文档节选 –

_____

Spring集成DeepSeek方法3:Ollama本地部署 + Spring AI Ollama
·
Spring集成DeepSeek方法3:Ollama本地部署 + Spring AI Ollama
概述
本文介绍如何使用Ollama在本地部署DeepSeek模型,并通过Spring AI的Ollama模块进行访问。这种方法实现了完全的本地化部署,数据无需上传到云端,适合对数据隐私有严格要求的场景。
前置条件
- Java 17+
- Spring Boot 3.2+
- macOS/Linux/Windows操作系统
- 足够的硬件资源(根据模型大小,建议至少16GB RAM和8GB+ GPU显存)
- Docker(可选,用于容器化部署)
第一部分:Ollama本地部署
1. 安装Ollama
macOS
# 使用Homebrew安装
brew install ollama
# 或下载安装包
# 访问 https://ollama.com/download 下载
Linux
# 使用官方安装脚本
curl -fsSL https://ollama.com/install.sh | sh
# 或使用包管理器(如Ubuntu)
curl -fsSL https://ollama.com/install.sh | sh
Windows
# 使用PowerShell安装
winget install Ollama.Ollama
# 或下载安装包
# 访问 https://ollama.com/download 下载
2. 验证安装
# 检查Ollama版本
ollama --version
# 启动Ollama服务
ollama serve
3. 下载DeepSeek模型
Ollama官方库中有DeepSeek模型,可以直接下载使用:
# 下载DeepSeek-Coder模型(7B参数)
ollama pull deepseek-coder
# 下载DeepSeek-Chat模型(7B参数)
ollama pull deepseek-chat
# 查看已下载的模型
ollama list
# 查看模型信息
ollama show deepseek-chat
4. 创建自定义DeepSeek模型
如果需要使用其他版本的DeepSeek模型,可以创建自定义模型:
创建Modelfile
创建一个名为 DeepSeekCoder.Modelfile 的文件:
FROM deepseek-coder:latest
# 设置模型参数
PARAMETER temperature 0.7
PARAMETER top_p 0.9
PARAMETER num_ctx 4096
# 设置系统提示
SYSTEM You are a helpful AI coding assistant.

_____

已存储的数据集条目
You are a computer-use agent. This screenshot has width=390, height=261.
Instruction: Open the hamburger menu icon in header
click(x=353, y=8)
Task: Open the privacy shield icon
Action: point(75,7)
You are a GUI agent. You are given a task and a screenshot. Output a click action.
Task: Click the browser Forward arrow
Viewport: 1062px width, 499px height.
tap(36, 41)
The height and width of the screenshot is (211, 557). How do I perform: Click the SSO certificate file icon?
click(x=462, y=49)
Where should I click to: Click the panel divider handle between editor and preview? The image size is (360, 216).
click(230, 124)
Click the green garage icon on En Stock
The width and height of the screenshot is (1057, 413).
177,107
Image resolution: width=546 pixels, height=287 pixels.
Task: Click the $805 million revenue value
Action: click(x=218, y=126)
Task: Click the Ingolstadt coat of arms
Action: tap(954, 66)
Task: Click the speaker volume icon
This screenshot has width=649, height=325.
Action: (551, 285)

_____

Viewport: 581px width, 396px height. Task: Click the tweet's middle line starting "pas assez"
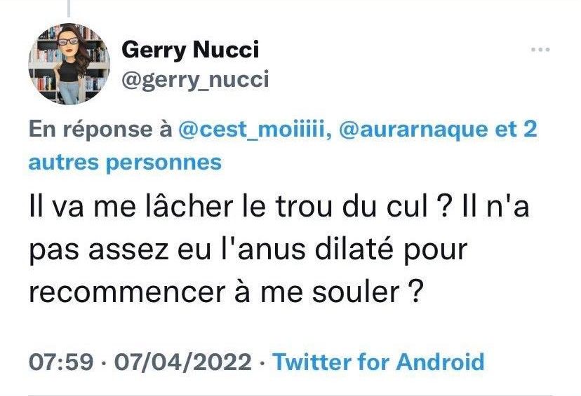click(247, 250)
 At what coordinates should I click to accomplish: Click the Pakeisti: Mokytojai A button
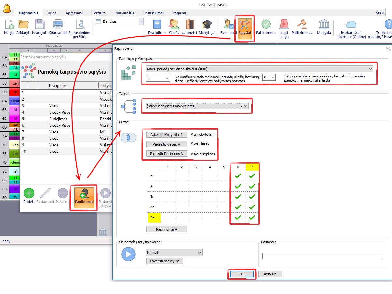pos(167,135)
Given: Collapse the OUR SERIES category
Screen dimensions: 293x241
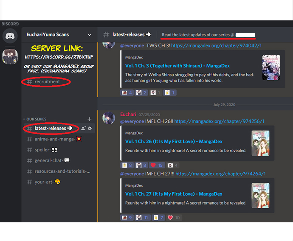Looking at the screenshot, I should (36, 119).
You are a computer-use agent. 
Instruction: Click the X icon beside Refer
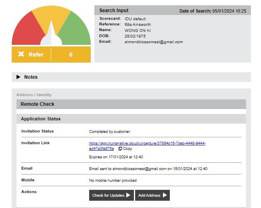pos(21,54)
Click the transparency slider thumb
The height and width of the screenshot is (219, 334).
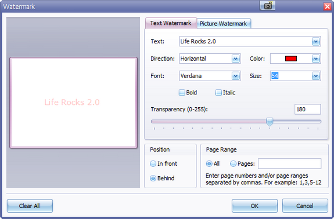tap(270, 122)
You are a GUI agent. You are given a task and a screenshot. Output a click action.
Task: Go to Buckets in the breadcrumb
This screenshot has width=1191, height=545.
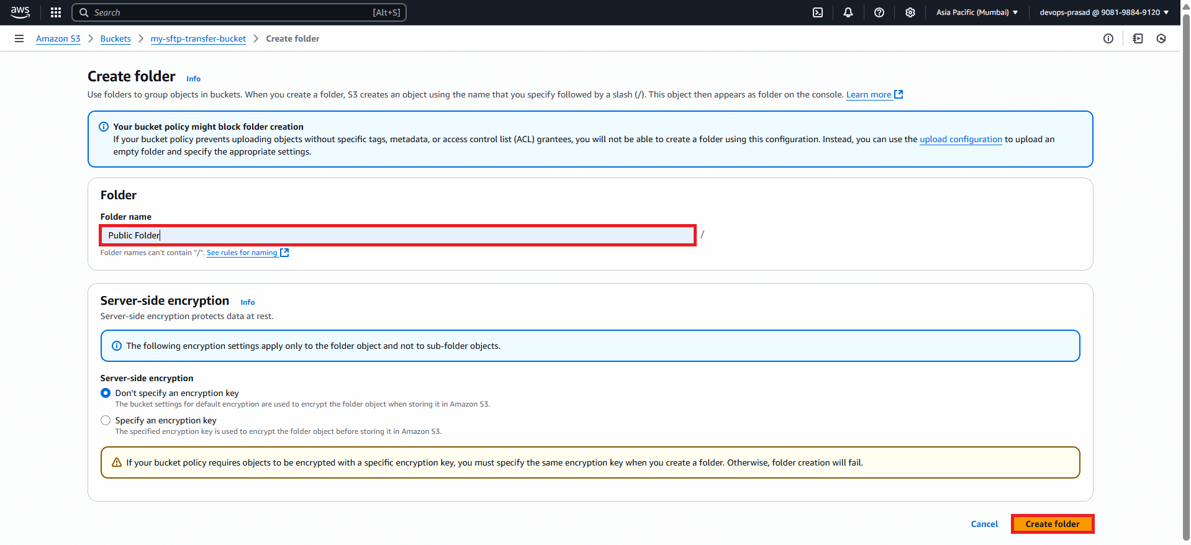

_____

任务目标 – 给出这篇关于用Ollama本地部署DeepSeek并通过Spring AI访问的文档的后续内容,从文档最后一行之后接着写。 完成此处的任务用不到这份列表。

回复内容 –
构建自定义模型
# 构建模型
ollama create my-deepseek-coder -f DeepSeekCoder.Modelfile
# 运行自定义模型
ollama run my-deepseek-coder
5. 测试模型
# 交互式对话
ollama run deepseek-chat
# 单次查询
echo "你好,请介绍一下你自己" | ollama run deepseek-chat
# API测试
curl http://localhost:11434/api/generate -d '{
"model": "deepseek-chat",
"prompt": "你好"
}'
6. Ollama配置
配置文件位置
- macOS/Linux:
~/.ollama/config.json - Windows:
%USERPROFILE%\.ollama\config.json
示例配置
{
"host": "0.0.0.0",
"port": 11434,
"set_user_agent": "Ollama/0.1.0",
"tls": {
"cert": "",
"key": "",
"ca": ""
},
"debug": false,
"log_level": "INFO",
"models_dir": "",
"keep_alive": "5m"
}
7. Docker部署(可选)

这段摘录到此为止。